(Exercise data begins)
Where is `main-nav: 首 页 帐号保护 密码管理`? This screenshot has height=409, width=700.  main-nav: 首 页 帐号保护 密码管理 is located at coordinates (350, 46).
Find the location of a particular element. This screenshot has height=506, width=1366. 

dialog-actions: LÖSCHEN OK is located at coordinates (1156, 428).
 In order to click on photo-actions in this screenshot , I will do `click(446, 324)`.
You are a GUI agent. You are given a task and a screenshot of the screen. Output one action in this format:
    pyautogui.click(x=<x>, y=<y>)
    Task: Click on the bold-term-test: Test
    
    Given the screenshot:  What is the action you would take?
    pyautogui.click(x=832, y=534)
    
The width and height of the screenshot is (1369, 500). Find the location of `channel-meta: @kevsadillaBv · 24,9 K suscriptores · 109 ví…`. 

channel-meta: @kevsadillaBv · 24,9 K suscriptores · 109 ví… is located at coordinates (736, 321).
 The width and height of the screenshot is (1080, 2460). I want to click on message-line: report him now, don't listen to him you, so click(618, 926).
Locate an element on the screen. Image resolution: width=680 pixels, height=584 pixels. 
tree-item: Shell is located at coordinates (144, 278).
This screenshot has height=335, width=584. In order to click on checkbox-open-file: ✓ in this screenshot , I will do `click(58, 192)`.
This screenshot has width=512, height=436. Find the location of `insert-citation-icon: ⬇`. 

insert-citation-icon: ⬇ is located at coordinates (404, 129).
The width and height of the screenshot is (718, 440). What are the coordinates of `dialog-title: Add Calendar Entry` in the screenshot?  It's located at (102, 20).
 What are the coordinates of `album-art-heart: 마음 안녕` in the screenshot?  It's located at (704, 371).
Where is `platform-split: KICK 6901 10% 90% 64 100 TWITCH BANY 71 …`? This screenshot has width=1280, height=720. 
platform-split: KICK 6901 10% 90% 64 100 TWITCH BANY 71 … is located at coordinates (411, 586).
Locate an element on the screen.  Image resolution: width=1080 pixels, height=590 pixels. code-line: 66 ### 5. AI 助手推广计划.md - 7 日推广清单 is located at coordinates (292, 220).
(Exercise data ends)
■ **About this task**: Copy out all of the material above, line for line, without changing anything.

■ **Solution to this problem**:
Where is `main-nav: 首 页 帐号保护 密码管理`? This screenshot has height=409, width=700.  main-nav: 首 页 帐号保护 密码管理 is located at coordinates (350, 46).
Find the location of a particular element. This screenshot has height=506, width=1366. 

dialog-actions: LÖSCHEN OK is located at coordinates (1156, 428).
 In order to click on photo-actions in this screenshot , I will do `click(446, 324)`.
You are a GUI agent. You are given a task and a screenshot of the screen. Output one action in this format:
    pyautogui.click(x=<x>, y=<y>)
    Task: Click on the bold-term-test: Test
    
    Given the screenshot:  What is the action you would take?
    pyautogui.click(x=832, y=534)
    
The width and height of the screenshot is (1369, 500). Find the location of `channel-meta: @kevsadillaBv · 24,9 K suscriptores · 109 ví…`. 

channel-meta: @kevsadillaBv · 24,9 K suscriptores · 109 ví… is located at coordinates (736, 321).
 The width and height of the screenshot is (1080, 2460). I want to click on message-line: report him now, don't listen to him you, so click(618, 926).
Locate an element on the screen. Image resolution: width=680 pixels, height=584 pixels. 
tree-item: Shell is located at coordinates (144, 278).
This screenshot has height=335, width=584. In order to click on checkbox-open-file: ✓ in this screenshot , I will do `click(58, 192)`.
This screenshot has width=512, height=436. Find the location of `insert-citation-icon: ⬇`. 

insert-citation-icon: ⬇ is located at coordinates (404, 129).
The width and height of the screenshot is (718, 440). What are the coordinates of `dialog-title: Add Calendar Entry` in the screenshot?  It's located at (102, 20).
 What are the coordinates of `album-art-heart: 마음 안녕` in the screenshot?  It's located at (704, 371).
Where is `platform-split: KICK 6901 10% 90% 64 100 TWITCH BANY 71 …`? This screenshot has width=1280, height=720. 
platform-split: KICK 6901 10% 90% 64 100 TWITCH BANY 71 … is located at coordinates (411, 586).
Locate an element on the screen.  Image resolution: width=1080 pixels, height=590 pixels. code-line: 66 ### 5. AI 助手推广计划.md - 7 日推广清单 is located at coordinates (292, 220).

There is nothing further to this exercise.